El problema no es esperar. Es no darse cuenta
Algunas expectativas son sutiles y ligeras, como desear que salga el sol. Están recubiertas de humildad y confianza. Otras son intensas hasta el punto de agotarnos, e incrementan una tensión enorme sobre aquellos en quienes recaen — como cuando esperamos que alguien haga algo por nosotros.
El problema es que las expectativas pueden terminar en no cumplir lo que deseamos. Y entonces, en lugar de ayudarnos, nos acercan a la frustración.
Cinco expectativas que casi todos cargamos
La vida debería ser justa. Pensar que podemos librarnos de los problemas solo porque somos "buenos".
Las personas tienen que entenderme. Creer que los demás piensan como nosotros y que tenemos la razón. Cada quien tiene su punto de vista y no tiene por qué coincidir con el nuestro.
Todo saldrá bien. Una frase que nos decimos para mantenernos a salvo. Sin embargo, los planes pueden revertirse en cualquier momento.

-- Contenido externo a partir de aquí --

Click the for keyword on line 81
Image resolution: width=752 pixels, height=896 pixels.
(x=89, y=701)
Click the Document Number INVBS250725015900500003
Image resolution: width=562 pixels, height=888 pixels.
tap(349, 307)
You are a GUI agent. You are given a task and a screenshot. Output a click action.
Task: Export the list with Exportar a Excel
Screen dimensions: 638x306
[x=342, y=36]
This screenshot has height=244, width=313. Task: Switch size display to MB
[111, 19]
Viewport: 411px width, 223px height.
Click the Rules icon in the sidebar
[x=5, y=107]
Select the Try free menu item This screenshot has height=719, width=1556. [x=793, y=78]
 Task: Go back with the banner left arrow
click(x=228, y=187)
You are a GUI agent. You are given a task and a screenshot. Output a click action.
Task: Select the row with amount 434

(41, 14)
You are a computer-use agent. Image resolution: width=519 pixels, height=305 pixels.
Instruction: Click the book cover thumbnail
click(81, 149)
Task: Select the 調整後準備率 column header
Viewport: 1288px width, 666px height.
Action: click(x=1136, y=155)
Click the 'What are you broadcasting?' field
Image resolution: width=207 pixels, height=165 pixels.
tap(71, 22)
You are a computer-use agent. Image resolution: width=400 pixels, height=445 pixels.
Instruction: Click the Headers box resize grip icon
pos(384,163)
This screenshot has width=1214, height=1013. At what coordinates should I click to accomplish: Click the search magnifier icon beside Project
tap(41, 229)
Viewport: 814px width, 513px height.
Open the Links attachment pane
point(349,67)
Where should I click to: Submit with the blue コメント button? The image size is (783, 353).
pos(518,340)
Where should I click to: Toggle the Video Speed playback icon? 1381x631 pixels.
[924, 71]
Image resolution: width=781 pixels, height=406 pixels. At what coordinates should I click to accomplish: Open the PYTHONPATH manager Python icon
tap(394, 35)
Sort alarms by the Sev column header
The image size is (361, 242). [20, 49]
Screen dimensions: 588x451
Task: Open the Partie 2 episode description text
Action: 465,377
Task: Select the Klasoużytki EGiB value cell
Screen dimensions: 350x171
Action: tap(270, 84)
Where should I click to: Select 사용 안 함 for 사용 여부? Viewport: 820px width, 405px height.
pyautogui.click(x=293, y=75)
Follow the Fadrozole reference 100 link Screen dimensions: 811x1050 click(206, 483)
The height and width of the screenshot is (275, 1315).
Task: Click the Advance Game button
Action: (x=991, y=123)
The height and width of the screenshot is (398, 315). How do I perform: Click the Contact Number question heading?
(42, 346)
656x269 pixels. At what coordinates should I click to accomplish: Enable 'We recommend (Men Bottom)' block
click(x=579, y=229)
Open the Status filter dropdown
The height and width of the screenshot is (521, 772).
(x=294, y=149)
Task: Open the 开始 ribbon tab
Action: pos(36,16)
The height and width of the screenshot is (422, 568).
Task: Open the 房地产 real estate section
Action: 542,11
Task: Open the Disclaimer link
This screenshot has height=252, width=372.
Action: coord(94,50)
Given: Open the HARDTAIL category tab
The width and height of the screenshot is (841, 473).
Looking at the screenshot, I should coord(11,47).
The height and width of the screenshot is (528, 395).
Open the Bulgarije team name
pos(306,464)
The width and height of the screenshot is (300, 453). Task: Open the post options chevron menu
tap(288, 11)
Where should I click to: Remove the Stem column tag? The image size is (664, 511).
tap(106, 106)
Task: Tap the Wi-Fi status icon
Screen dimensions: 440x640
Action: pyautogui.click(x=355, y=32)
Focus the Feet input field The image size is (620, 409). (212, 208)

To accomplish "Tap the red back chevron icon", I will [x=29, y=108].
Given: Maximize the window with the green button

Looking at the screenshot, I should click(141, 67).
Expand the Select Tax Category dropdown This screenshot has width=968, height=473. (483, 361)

La gente debería comportarse bien. Esperamos que las personas sean amables y estén dispuestas a ayudar. No siempre será así, y es difícil asumirlo.
Puedo cambiar al otro. Muy común en las relaciones de pareja. Pero el cambio personal proviene del interior. Podemos acompañar a alguien en su cambio; no podemos cambiarlo ni "arreglarlo".
Expectativa no es lo mismo que objetivo
Esta distinción cambia mucho. Un objetivo es algo sobre lo que puedes actuar: depende de tus acciones. Una expectativa es una creencia idealizada sobre cómo deberían resultar las cosas, y en la mayoría de los casos se vincula directamente con la frustración.
Tres claves para no desilusionarse en el intento
- Dejar ir esas ideas específicas que tienes en la cabeza sobre cómo deben ser las cosas.
- Esperar menos y actuar más.
- Vivir más en el presente, que es el único lugar donde puedes hacer algo.
Esperar cosas que están fuera de tu control es la antesala de una decepción.
Soltar expectativas no es volverse indiferente ni dejar de desear. Es dejar de exigirle a la realidad que confirme la historia que ya tenías escrita.